▶ [Text block]
--- START ---

I bet, those judges who dismiss cases on the grounds of failure to carry out an impossible judicially created pleading requirement, and sanction for such failure to satisfy an impossible task, watched - a lot - "Cinderella" when they were children, and now happily follow in the footsteps of the Wicked Stepmother.

Federal courts not only unlawfully restrict their jurisdiction based on "judicial decrees", but also punish civil rights plaintiffs and their attorneys for bringing civil rights lawsuits despite those unlawful judge-created decrees unlawfully restricting jurisdiction of federal courts.

In other words, federal courts unlawfully punish victims of constitutional violations for asking a federal court for help against perpetrators of those constitutional violations.

And this situation has been ongoing for quite a while, since 1970 and became most acute nowadays.

--- END ---

▶ [Material shown]

--- START ---

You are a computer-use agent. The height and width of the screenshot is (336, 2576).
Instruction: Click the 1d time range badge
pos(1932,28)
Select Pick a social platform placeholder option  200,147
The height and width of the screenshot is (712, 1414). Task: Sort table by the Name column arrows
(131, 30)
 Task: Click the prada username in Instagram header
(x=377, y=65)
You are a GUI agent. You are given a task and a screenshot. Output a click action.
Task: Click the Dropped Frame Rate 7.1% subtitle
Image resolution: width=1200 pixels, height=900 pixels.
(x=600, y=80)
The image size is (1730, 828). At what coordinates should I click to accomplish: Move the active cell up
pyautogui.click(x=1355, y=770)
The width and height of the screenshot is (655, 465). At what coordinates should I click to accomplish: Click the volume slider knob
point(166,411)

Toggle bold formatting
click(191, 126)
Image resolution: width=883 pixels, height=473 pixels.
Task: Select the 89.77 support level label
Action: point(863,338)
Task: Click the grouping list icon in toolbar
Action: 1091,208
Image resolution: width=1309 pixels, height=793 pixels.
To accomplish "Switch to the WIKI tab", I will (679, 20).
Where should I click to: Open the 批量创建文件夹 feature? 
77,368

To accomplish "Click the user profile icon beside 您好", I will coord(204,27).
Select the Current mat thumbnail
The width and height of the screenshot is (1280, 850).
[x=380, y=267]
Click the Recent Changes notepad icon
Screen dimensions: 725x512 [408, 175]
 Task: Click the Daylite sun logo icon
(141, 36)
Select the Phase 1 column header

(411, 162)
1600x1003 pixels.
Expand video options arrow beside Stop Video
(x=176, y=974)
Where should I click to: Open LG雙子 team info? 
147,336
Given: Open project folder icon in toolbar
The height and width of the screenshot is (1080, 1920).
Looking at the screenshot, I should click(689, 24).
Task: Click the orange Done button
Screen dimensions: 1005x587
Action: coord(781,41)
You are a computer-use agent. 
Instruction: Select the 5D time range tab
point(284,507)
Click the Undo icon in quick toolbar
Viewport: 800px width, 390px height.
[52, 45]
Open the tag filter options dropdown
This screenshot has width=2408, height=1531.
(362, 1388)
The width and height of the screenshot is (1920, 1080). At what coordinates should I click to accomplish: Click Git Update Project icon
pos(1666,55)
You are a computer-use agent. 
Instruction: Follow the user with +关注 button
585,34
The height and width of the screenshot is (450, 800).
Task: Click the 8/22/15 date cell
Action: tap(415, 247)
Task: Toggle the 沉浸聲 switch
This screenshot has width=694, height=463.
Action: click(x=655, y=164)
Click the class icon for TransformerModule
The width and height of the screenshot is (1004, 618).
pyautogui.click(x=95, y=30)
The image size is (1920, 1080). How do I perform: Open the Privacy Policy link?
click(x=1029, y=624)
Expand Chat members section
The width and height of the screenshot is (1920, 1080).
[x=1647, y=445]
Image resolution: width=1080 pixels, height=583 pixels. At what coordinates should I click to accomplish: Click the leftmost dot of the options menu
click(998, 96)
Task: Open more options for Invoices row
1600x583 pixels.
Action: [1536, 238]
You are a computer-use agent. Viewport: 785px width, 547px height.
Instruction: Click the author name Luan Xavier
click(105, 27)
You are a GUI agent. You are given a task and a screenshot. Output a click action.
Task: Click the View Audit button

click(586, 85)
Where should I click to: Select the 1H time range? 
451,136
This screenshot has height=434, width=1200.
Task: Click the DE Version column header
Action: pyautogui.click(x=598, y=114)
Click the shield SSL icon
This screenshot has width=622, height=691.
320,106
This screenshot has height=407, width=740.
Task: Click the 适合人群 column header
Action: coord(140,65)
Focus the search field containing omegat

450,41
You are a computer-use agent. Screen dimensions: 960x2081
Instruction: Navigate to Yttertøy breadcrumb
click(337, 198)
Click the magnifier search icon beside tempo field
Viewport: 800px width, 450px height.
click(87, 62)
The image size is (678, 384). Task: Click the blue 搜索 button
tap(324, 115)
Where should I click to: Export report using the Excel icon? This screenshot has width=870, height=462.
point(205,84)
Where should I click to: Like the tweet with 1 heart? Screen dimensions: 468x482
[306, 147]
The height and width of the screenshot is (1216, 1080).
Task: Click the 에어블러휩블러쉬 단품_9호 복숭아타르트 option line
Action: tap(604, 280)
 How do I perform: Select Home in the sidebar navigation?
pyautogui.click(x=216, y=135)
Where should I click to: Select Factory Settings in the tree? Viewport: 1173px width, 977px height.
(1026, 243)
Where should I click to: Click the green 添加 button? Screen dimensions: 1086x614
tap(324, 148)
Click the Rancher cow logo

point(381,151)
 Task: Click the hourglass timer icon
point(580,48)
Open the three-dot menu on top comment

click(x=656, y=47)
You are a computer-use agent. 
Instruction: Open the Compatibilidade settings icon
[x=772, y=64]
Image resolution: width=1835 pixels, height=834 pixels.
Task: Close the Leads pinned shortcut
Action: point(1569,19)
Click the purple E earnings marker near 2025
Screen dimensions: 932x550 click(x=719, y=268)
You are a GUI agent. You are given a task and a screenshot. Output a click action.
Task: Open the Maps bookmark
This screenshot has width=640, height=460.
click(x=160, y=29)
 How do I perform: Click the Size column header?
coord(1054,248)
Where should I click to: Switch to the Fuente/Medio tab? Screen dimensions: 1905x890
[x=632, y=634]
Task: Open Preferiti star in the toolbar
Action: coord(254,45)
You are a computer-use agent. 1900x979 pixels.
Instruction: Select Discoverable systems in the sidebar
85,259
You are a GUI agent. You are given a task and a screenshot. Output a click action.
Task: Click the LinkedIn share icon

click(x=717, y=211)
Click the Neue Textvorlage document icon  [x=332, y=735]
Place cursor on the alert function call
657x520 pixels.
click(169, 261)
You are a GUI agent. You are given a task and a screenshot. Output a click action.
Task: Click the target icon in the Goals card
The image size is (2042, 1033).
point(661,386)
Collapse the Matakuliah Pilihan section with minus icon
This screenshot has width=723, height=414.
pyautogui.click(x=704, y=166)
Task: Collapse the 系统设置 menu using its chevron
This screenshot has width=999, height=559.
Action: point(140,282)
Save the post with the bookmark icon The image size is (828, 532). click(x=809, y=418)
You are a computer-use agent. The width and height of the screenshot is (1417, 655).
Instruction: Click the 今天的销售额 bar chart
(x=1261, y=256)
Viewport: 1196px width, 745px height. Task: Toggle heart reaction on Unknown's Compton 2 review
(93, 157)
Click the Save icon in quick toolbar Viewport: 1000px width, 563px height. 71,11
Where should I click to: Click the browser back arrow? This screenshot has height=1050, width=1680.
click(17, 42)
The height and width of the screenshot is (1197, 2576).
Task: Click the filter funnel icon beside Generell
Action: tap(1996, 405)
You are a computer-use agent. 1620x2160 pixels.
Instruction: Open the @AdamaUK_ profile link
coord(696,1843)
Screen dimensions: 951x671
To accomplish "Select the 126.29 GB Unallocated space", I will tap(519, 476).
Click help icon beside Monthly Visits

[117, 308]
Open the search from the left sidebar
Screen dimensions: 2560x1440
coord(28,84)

--- END ---

Update the part of the federal courts text that opens with "I bet, those" and closes with "the Wicked Stepmother." by putting "Evil Queen" in place of "Wicked Stepmother", and write out that part in full.

I bet, those judges who dismiss cases on the grounds of failure to carry out an impossible judicially created pleading requirement, and sanction for such failure to satisfy an impossible task, watched - a lot - "Cinderella" when they were children, and now happily follow in the footsteps of the Evil Queen.